**Task to complete**
Which lines of the data hold the word "computer"? Copy all of them.

**Listed records**
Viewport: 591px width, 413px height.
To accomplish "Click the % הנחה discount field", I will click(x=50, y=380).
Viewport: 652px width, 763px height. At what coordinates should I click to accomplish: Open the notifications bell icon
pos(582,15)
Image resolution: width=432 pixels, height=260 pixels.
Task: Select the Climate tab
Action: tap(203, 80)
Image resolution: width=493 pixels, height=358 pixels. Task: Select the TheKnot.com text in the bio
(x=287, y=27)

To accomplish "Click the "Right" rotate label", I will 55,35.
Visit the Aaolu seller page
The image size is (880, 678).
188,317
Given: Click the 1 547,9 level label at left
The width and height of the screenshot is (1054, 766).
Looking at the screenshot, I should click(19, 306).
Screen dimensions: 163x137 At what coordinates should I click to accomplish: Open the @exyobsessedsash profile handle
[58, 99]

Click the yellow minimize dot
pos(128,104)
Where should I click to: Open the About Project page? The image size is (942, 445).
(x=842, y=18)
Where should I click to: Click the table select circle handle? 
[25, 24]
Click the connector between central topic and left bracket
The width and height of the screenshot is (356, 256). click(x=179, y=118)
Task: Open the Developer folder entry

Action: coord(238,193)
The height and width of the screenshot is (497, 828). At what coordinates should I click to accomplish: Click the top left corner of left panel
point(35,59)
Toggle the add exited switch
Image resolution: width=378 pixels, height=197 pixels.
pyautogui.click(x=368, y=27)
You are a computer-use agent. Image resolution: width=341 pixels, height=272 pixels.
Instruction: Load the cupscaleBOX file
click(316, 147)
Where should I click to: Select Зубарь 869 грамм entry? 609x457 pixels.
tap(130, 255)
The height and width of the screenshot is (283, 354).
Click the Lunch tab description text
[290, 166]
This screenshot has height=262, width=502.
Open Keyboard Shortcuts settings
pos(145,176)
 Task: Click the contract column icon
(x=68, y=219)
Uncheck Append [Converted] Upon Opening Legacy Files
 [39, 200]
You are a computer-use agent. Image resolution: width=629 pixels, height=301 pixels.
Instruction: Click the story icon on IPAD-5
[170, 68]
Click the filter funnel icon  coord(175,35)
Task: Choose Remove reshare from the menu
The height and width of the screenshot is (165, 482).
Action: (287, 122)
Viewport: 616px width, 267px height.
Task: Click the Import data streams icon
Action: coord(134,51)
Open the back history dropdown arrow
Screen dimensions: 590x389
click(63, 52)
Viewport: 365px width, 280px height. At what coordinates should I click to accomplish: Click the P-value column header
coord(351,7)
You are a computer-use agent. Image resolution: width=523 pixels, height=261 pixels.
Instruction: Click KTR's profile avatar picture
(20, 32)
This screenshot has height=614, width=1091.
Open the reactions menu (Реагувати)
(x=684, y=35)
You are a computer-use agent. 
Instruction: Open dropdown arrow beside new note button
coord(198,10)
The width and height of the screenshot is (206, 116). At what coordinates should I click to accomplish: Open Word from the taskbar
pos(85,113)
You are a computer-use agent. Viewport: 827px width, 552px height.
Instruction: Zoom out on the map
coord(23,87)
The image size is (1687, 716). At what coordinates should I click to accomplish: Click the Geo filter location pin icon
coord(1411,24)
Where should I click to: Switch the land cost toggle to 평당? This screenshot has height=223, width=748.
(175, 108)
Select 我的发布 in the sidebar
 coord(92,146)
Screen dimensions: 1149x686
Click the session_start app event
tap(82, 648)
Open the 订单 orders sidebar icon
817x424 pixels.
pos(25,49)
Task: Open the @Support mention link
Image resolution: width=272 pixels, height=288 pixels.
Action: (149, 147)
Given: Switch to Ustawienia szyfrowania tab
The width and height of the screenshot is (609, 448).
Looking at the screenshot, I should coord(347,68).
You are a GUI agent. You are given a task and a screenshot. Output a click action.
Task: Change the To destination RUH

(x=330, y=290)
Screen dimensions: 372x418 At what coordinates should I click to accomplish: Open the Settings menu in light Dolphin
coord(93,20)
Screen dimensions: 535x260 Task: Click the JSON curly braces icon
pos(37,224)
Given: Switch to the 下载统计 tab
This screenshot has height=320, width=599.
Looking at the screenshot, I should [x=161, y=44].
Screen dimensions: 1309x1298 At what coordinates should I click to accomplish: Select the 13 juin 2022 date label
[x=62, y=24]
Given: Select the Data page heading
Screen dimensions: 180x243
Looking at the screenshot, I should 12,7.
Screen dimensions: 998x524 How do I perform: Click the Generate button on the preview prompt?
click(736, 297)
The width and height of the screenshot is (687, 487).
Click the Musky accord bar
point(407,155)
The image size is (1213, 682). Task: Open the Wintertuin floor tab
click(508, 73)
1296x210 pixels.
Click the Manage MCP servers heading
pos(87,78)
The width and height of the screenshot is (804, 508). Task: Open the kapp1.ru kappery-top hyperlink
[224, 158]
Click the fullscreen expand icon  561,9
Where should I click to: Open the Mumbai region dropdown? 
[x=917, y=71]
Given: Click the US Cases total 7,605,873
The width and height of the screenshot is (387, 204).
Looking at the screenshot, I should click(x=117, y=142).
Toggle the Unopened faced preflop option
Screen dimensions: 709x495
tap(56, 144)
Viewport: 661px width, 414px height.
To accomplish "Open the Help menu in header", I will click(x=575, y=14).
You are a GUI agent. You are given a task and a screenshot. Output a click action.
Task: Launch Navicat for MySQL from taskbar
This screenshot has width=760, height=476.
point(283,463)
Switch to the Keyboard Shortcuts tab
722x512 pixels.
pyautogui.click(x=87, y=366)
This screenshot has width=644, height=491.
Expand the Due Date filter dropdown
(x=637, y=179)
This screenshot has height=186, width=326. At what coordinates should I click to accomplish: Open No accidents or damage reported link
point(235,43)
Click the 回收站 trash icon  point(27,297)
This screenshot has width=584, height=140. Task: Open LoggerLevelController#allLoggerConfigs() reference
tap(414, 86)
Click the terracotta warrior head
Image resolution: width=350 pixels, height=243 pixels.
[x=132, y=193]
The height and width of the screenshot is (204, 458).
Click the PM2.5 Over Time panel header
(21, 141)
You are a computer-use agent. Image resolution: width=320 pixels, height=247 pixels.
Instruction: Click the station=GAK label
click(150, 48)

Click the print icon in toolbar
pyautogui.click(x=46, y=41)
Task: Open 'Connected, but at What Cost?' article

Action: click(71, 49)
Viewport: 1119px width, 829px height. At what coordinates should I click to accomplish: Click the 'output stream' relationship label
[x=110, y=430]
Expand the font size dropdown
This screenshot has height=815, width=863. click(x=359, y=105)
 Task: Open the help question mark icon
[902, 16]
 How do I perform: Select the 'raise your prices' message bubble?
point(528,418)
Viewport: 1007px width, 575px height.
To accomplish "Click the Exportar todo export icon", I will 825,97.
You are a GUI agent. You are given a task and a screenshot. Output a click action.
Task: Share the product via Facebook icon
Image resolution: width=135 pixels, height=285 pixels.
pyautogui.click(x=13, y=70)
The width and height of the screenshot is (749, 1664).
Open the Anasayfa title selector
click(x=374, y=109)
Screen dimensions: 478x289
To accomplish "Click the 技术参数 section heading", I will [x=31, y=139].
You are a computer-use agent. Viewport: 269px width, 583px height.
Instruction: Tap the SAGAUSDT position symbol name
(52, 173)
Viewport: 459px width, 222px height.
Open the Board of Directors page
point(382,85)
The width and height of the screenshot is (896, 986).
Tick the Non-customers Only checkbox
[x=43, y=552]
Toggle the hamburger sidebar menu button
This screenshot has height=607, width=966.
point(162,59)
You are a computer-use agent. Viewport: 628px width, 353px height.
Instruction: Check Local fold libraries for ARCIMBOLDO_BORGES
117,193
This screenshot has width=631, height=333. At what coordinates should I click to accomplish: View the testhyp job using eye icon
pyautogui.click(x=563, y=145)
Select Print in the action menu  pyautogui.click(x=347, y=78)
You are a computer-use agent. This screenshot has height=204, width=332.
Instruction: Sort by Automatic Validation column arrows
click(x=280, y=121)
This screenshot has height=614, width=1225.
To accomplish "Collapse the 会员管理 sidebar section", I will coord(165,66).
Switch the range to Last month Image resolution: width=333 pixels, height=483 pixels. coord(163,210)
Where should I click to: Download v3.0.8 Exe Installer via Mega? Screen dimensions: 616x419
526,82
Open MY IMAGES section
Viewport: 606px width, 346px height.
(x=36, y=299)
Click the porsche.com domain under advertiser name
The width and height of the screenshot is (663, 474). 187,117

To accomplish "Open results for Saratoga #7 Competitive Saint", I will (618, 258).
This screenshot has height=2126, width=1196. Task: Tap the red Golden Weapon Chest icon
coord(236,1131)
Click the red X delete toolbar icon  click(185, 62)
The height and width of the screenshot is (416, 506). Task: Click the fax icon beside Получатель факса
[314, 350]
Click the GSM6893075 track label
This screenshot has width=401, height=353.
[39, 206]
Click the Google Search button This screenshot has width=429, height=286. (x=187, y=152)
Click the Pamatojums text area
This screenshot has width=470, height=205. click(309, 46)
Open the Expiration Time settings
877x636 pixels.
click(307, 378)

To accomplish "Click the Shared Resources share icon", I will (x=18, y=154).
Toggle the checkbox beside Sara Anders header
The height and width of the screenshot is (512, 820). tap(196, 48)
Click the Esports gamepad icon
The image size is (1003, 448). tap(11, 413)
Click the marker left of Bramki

**Completed task**
You are a computer-use agent. Image resolution: width=341 pixels, height=272 pixels.
You are a computer-use agent. Image resolution: width=629 pixels, height=301 pixels.
You are a computer-use agent. Image resolution: width=523 pixels, height=261 pixels.
You are a computer-use agent. 
You are a computer-use agent. Viewport: 827px width, 552px height.
You are a computer-use agent. Image resolution: width=320 pixels, height=247 pixels.
You are a computer-use agent. Viewport: 269px width, 583px height.
You are a computer-use agent. Viewport: 628px width, 353px height.
You are a computer-use agent. This screenshot has height=204, width=332.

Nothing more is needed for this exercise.